## ACTIVITY
After locating "Task: Zoom out the map view" in the listing below, copy that line and each one after it exactly, ending with the line that has "This screenshot has height=720, width=1280.".

## DATASET
Start of Block
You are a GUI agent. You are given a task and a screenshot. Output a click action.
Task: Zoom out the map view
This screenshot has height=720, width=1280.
End of Block
Start of Block
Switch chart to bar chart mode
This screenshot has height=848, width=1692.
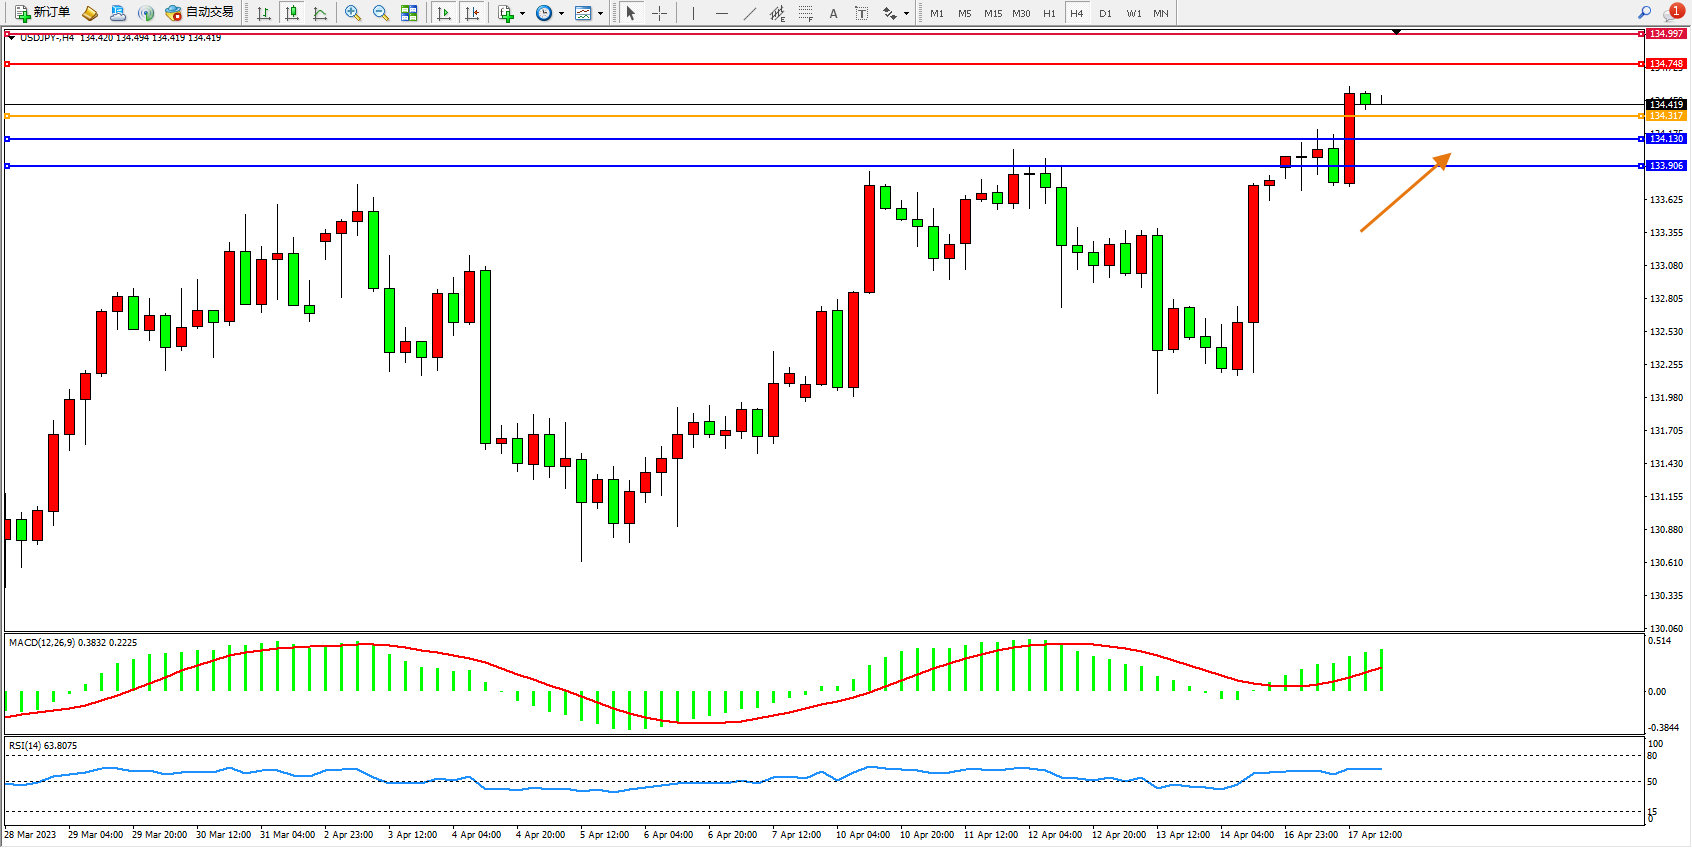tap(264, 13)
End of Block
Start of Block
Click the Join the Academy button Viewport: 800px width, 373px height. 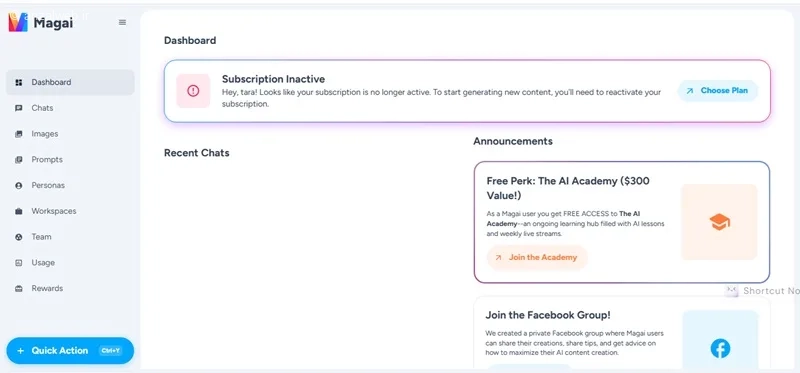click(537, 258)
End of Block
## WRITTEN SOLUTION
Task: Zoom out the map view
This screenshot has height=720, width=1280.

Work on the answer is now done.